For the average kayaker, the biggest challenge of winter kayaking is finding a place to hang up your kayak without it getting in the way. However, for those who want to keep going all year long, winter can provide an even better experience. There tends to be less of a crowd (for obvious reason) and the crisp air can be delightfully refreshing.
Of course, kayaking throughout the winter is like asking for trouble, if you’re not fully prepared for much colder conditions. On top of that, the weather can be fairly unpredictable, too. That’s why it’s important you make sure you’re going to be warm when you’re taking the kayak out.

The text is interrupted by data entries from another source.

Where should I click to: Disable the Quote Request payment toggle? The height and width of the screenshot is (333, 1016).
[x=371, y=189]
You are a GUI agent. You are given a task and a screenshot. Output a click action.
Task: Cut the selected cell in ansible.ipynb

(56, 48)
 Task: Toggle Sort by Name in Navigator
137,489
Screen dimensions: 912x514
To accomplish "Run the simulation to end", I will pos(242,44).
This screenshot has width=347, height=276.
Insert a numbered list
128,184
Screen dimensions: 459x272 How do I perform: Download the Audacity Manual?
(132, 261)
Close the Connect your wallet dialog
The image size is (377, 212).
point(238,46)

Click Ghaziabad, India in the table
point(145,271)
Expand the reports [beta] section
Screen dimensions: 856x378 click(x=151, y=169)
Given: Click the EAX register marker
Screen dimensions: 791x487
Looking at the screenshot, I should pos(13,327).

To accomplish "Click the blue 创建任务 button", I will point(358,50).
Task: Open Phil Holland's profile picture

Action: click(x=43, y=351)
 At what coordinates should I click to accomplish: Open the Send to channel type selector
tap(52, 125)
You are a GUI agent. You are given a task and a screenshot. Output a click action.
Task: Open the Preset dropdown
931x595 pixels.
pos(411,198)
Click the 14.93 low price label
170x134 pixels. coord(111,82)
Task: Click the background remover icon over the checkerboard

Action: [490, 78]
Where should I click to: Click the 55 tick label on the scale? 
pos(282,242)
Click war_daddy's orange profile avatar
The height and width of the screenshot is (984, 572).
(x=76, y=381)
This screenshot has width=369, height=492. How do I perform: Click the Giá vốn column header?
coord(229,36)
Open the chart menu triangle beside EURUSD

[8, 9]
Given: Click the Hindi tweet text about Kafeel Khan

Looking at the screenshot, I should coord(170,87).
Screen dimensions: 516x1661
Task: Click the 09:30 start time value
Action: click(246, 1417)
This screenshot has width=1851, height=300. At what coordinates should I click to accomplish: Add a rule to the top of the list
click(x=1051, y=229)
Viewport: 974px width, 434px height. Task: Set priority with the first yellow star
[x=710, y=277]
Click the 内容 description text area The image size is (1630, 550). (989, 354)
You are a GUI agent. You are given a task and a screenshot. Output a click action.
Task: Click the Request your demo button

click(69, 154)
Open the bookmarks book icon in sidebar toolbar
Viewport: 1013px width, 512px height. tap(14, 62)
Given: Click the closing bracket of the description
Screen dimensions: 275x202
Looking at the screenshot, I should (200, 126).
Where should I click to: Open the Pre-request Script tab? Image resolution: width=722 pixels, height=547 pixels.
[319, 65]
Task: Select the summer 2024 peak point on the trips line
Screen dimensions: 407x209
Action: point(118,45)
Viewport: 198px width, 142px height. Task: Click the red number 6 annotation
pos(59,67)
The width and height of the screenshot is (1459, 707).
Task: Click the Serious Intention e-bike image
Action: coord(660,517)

Prepare for Going Overboard
What makes being immersed in the winter so much harder isn’t necessarily the cold water, but also the cold air. At minimum you should be wearing a wetsuit. However, for better protection you should consider investing in a dry suit and waterproof booties.
Keep Your Hands Cosy
You’ve got to take care of your extremities when you’re facing cold and wet conditions. For keeping your hands warm, you have a couple of options. There are those who like to go for neoprene gloves, which offer better grip and control. The other option is pogies, which attach to the paddle. These are generally warmer, but offer less control and grip.
The key to keeping your head warm is to experiment with different kinds of cold weather protection and alternate while on the water. Think about neoprene hoods, fleece hats and waterproof ball caps.
Layer Up When You Stop
When you’re paddling, you’re expending energy and naturally building up a heat. This can lead to underdressing for what the temperature actually is. So, when you go to take a break from paddling, you soon cool down and the cold weather hits you, chilling your entire body.
For breaks, take a non-breathable, insulated layer to throw on top of everything. This should help to maintain a warm body temperature.
Don’t Settle for Cold Lunches
Sandwiches and snack bars are great, but nothing warms you up better than a hot lunch. It’s not completely impractical to bring a compact stove with you to heat up water, soup or even energy/protein bars. It’s also a good idea to bring flasks of tea or coffee as well.